* [DOCUMENT EXTRACT]:
═══

Wednesday, March 6, 2019

The Sun King

The week before the election, homemade yard signs sprung up touting all the local offices out here from Sheriff to County Commission and every obscure post in between. I live on a road with very few neighbors and except for my friend Jane Ann,  I really don't know anyone else out this way.
  So it startled me when my dogs started barking and when I saw the silhouette of a small man standing at my door. "Hello? Mr. Uh..Re..si Resi Dent?" He stammered holding up stack of index cards and peering over his bifocals. "Are you Mr. Dent?" "Who wants to know?" I chuckled. " Sir I'm running for County Supervisor of Records at-large in the District 4 Schools, Roads Revenue , and Billboard Licensing Regulator Office for the Morgan County Vice Commission, and I would like your vote on November 8th." he said with smug assurance. "Well, that's quite a title, I didn't catch your name sir" I said, as I stepped onto the porch. "Oh, excuse me Mr. Dent, I'm Sunny King but people call me Sun." He said proudly, thrusting a business card towards me. " What?" I said, as I put my glasses on "Haha, really? Sun King? Louis the 14th? That's so cool! " No, its Sun, my name is Sun, not Louis!" He replied.
   "I'm running against the incumbent Reid Richards and..."  I stepped back and laughed, "Really? You're running against Mr. Fantastic? The leader of the Fantastic 4?"  He winced and said "I really don't know what youre talking about Mr. Uh.."  "Dent" I said laughing. "Well Mr. Sun King, what is your platform?"  "Oh, of course I'm a Republican! The people of District 4 are fed up with the lazy unemployed welfare mooches!" he asserted. "Let them eat cake!" I told him, with a hearty laugh. "We need to Drain the Swamp!" he said emphatically. "We have a swamp?" I asked, "Why drain the swamp? Where would the tadpoles go? And the swamp water will have to go somewhere if you drain it! I sure don't want you to flood my land with your yucky tadpole muck!"
  "It's not a real swamp, we're just saying that we want to get the incumbent, Mr. Richards-"  "Mr. Fantastic is in the swamp?" I asked. "You don't need to drain the swamp for that! The Thing will save him!"  I explained with a smirk. "Besides, you need to make sure you don't lose your head!  The swamp is the least of your problems. The peasants with the pitchforks are coming! No thanks Louis, I'm not supporting your anti-swamp wetland initiative. And besides- I'm not registered to vote in District 4!"

═══

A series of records
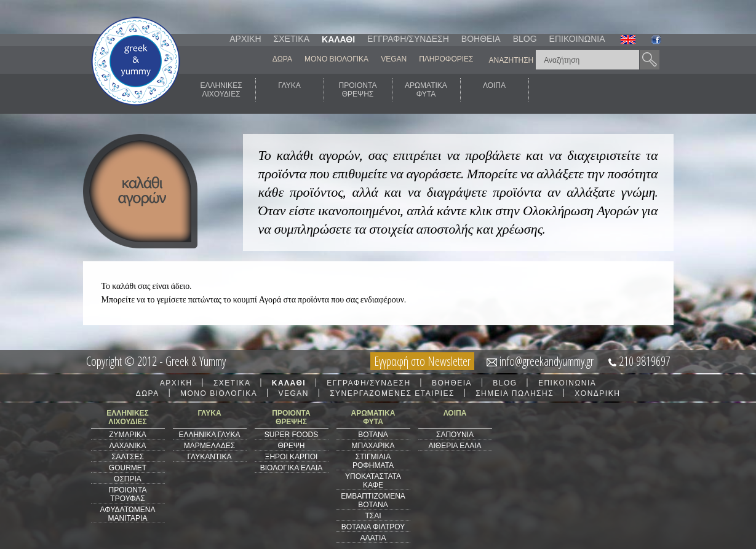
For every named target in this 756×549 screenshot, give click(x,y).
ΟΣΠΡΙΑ (127, 479)
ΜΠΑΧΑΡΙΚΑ (373, 446)
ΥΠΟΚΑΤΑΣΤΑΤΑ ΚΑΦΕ (373, 481)
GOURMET (127, 468)
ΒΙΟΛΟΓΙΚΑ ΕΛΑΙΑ (292, 468)
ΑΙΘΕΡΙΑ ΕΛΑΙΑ (455, 446)
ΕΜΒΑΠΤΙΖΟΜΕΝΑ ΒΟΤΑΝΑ (373, 500)
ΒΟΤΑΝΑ (373, 435)
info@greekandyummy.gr (546, 361)
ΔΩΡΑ (282, 59)
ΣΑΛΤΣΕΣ (127, 457)
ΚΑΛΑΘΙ (338, 39)
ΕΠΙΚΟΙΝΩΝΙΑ (577, 39)
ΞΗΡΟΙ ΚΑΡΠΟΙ (292, 457)
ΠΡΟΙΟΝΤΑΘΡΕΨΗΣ (358, 90)
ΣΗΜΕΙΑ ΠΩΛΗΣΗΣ (514, 393)
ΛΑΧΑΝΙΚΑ (127, 446)
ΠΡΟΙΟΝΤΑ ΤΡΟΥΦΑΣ (128, 494)
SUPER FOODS (291, 435)
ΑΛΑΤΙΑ (373, 538)
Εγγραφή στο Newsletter (422, 361)
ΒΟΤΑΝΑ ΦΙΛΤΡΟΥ (373, 527)
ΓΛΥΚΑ (289, 90)
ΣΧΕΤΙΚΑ (292, 39)
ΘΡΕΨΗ (291, 446)
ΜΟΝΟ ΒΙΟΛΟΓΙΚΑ (336, 59)
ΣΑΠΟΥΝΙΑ (455, 435)
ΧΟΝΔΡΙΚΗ (597, 393)
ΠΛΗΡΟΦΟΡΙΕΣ (446, 59)
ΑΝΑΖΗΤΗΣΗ (511, 60)
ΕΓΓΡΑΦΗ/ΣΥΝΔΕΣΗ (408, 39)
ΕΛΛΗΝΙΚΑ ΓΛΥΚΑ (209, 435)
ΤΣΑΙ (373, 516)
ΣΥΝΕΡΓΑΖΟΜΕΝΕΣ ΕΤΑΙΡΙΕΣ (392, 393)
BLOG (525, 39)
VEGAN (394, 59)
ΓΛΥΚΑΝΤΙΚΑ (210, 457)
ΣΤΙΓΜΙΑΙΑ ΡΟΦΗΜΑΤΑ (373, 461)
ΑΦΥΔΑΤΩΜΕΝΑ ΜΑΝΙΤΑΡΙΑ (128, 514)
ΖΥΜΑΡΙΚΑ (127, 435)
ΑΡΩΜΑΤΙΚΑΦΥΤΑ (426, 90)
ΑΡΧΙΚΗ (245, 39)
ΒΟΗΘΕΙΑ (481, 39)
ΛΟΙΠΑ (494, 90)
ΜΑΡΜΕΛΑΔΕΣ (209, 446)
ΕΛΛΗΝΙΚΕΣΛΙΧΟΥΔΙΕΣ (221, 90)
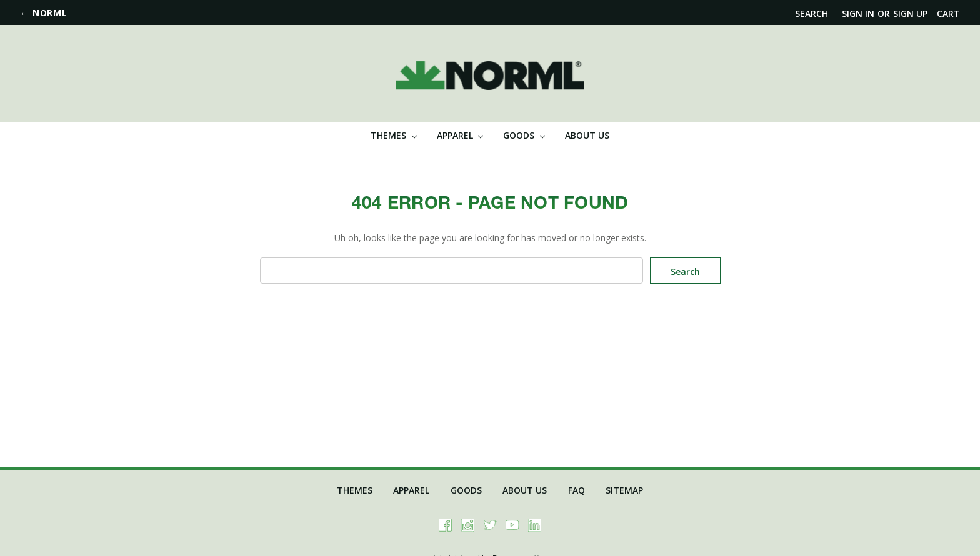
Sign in (858, 13)
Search (811, 13)
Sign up (910, 13)
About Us (587, 135)
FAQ (576, 490)
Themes (394, 135)
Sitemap (624, 490)
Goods (524, 135)
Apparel (460, 135)
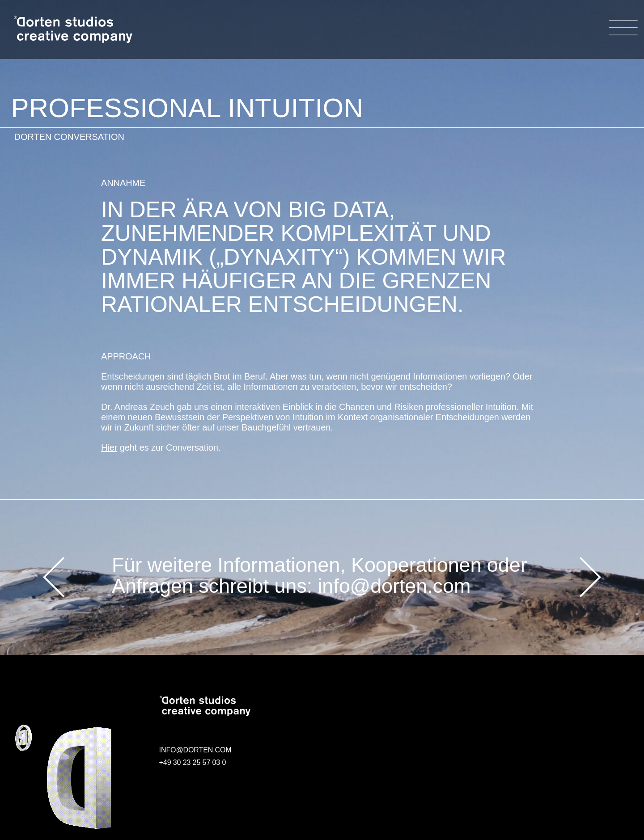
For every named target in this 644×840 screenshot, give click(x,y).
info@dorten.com (394, 586)
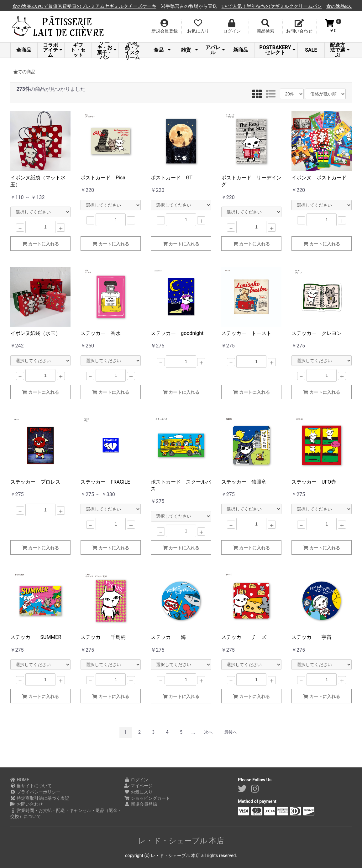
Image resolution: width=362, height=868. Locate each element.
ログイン (136, 780)
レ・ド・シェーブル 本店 (181, 841)
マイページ (138, 785)
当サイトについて (31, 785)
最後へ (230, 732)
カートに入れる (40, 244)
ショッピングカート (147, 798)
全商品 (24, 50)
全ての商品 (24, 71)
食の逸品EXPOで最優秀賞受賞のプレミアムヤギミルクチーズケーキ (153, 6)
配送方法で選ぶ (340, 50)
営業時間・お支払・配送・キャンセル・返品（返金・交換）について (66, 813)
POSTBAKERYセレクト (277, 50)
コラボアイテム (53, 50)
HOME (20, 780)
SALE (311, 50)
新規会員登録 (140, 804)
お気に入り (138, 792)
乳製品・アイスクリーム (132, 50)
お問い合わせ (27, 804)
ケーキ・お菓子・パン (107, 50)
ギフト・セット (78, 50)
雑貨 (189, 50)
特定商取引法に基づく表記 (40, 798)
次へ (208, 732)
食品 (162, 50)
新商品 (241, 50)
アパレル (215, 50)
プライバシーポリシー (35, 792)
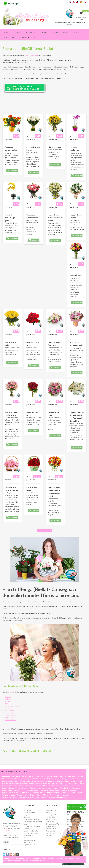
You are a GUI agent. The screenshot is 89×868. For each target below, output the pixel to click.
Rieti (11, 793)
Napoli (5, 788)
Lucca (22, 786)
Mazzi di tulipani (51, 829)
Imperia (54, 783)
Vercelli (23, 797)
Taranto (5, 795)
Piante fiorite (50, 835)
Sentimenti (45, 32)
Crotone (69, 783)
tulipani (7, 708)
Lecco (75, 783)
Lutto (36, 38)
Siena (42, 793)
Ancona (24, 776)
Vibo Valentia (61, 797)
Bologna (28, 779)
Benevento (19, 779)
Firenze (5, 783)
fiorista (10, 692)
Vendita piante (50, 831)
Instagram (14, 854)
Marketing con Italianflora (33, 819)
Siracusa (65, 793)
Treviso (52, 795)
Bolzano (50, 779)
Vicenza (38, 797)
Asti (62, 776)
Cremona (35, 781)
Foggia (79, 781)
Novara (11, 788)
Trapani (32, 795)
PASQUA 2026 (31, 32)
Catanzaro (59, 781)
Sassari (72, 793)
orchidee (8, 696)
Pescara (55, 788)
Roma (16, 793)
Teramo (12, 795)
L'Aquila (49, 776)
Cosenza (43, 781)
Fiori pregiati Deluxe (52, 815)
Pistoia (30, 790)
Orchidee (49, 838)
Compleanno (9, 38)
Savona (79, 793)
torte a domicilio (10, 720)
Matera (79, 786)
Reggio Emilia (73, 790)
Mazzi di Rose (50, 819)
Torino (26, 795)
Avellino (68, 776)
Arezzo (56, 776)
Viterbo (52, 797)
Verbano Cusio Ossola (10, 797)
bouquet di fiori (10, 717)
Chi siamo (27, 810)
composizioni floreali (12, 706)
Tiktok (18, 854)
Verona (45, 797)
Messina (38, 786)
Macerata (29, 786)
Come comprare (29, 812)
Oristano (25, 788)
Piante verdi (50, 833)
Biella (4, 779)
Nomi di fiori (28, 838)
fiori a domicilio (32, 55)
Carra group (75, 859)
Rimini (22, 793)
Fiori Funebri (50, 822)
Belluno (11, 779)
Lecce (82, 783)
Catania (51, 781)
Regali (77, 32)
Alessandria (16, 776)
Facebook (7, 854)
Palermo (33, 788)
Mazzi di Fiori (50, 817)
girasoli (7, 701)
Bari (74, 776)
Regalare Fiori (29, 835)
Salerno (36, 793)
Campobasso (67, 779)
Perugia (63, 788)
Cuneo (22, 781)
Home (7, 32)
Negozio (18, 32)
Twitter (4, 854)
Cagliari (58, 779)
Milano (45, 786)
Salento (9, 831)
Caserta (76, 779)
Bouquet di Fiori (51, 826)
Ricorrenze (24, 38)
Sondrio (49, 793)
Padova (48, 788)
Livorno (5, 786)
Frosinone (24, 783)
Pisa (69, 788)
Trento (19, 795)
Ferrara (72, 781)
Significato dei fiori (30, 845)
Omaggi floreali (51, 810)
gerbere (8, 699)
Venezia (30, 797)
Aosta (31, 776)
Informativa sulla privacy (12, 861)
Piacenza (41, 788)
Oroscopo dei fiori (30, 840)
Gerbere (48, 812)
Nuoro (18, 788)
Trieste (45, 795)
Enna (66, 781)
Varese (65, 795)
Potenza (43, 790)
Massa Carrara (70, 786)
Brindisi (36, 779)
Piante (67, 32)
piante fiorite (9, 713)
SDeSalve (43, 861)
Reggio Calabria (61, 790)
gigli (6, 704)
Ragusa (5, 793)
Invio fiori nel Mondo (31, 833)
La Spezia (57, 793)
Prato (4, 790)
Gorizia (39, 783)
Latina (16, 786)
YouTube (11, 854)
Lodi (11, 786)
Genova (32, 783)
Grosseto (47, 783)
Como (28, 781)
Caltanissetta (13, 781)
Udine (59, 795)
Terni (39, 795)
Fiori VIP (27, 842)
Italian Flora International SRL (53, 859)
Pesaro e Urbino (20, 790)
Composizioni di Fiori (53, 824)
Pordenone (76, 788)
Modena (60, 786)
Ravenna (50, 790)
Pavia (36, 790)
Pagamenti (27, 815)
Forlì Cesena (14, 783)
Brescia (43, 779)
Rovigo (29, 793)
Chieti (4, 781)
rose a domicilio (10, 715)
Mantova (52, 786)
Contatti (27, 817)
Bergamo (80, 776)
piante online (9, 710)
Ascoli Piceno (40, 776)
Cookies (25, 861)
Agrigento (6, 776)
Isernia (62, 783)
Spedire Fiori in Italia (31, 831)
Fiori (57, 32)
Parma (10, 790)
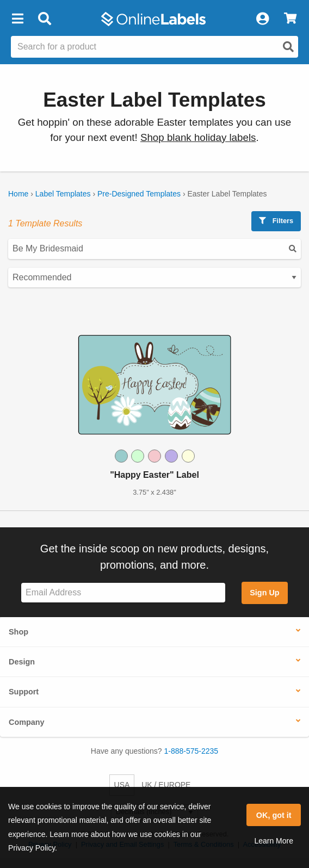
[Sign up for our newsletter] (123, 593)
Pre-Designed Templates (139, 194)
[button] (17, 19)
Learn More (274, 841)
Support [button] (23, 692)
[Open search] (288, 47)
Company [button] (27, 722)
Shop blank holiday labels (198, 137)
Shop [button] (18, 632)
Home (18, 194)
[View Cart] (290, 19)
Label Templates (63, 194)
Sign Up (264, 593)
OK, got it (274, 815)
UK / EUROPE (166, 785)
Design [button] (22, 662)
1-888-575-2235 (191, 751)
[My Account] (262, 19)
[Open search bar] (44, 19)
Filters (276, 220)
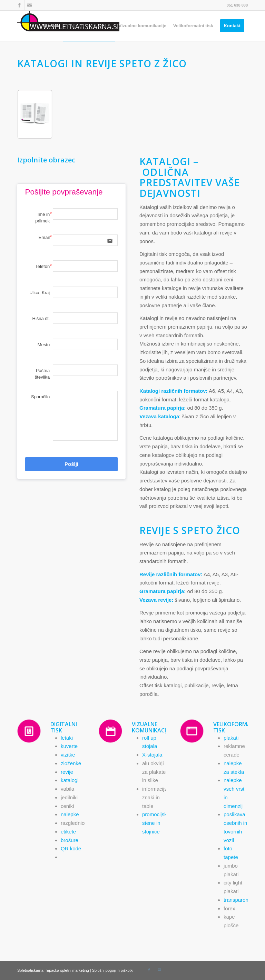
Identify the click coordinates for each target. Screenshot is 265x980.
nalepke (70, 814)
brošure (70, 840)
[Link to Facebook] (19, 5)
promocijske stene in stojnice (156, 823)
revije (67, 772)
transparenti (237, 900)
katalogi (70, 780)
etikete (68, 831)
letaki (67, 738)
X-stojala (152, 754)
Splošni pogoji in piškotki (113, 970)
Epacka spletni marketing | (69, 970)
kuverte (69, 746)
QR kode (71, 848)
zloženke (71, 763)
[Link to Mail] (30, 5)
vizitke (68, 754)
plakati (231, 738)
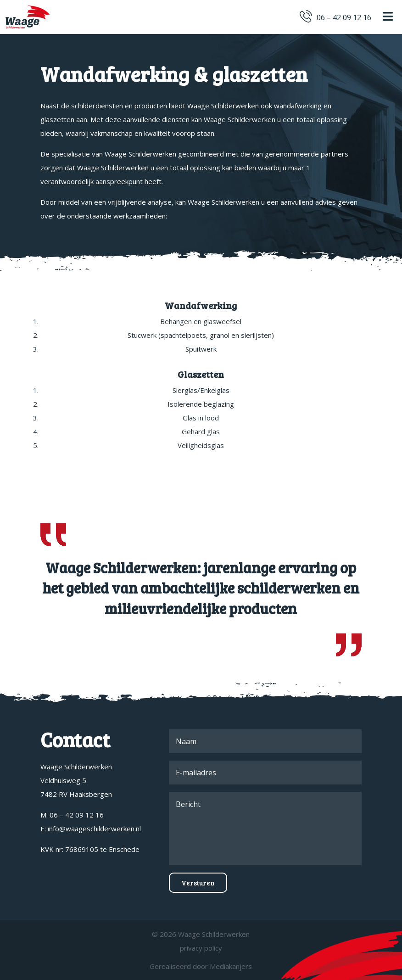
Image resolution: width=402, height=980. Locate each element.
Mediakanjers (231, 966)
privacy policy (201, 948)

═══

* [DIRECTIVES]:
a: Answer these questions from the Sun King post.
(i) What does the candidate say people call him?
(ii) Who is the incumbent he is running against?
(iii) On what date does he ask for the narrator's vote?
b: Reproduce the Sun King post word for word, everything from "Wednesday, March 6, 2019" down to "out this way.".

* [OUTPUTS FOR THE TASKS]:
a:
(i) Sun
(ii) Reid Richards
(iii) November 8th

b:
Wednesday, March 6, 2019

The Sun King

The week before the election, homemade yard signs sprung up touting all the local offices out here from Sheriff to County Commission and every obscure post in between. I live on a road with very few neighbors and except for my friend Jane Ann,  I really don't know anyone else out this way.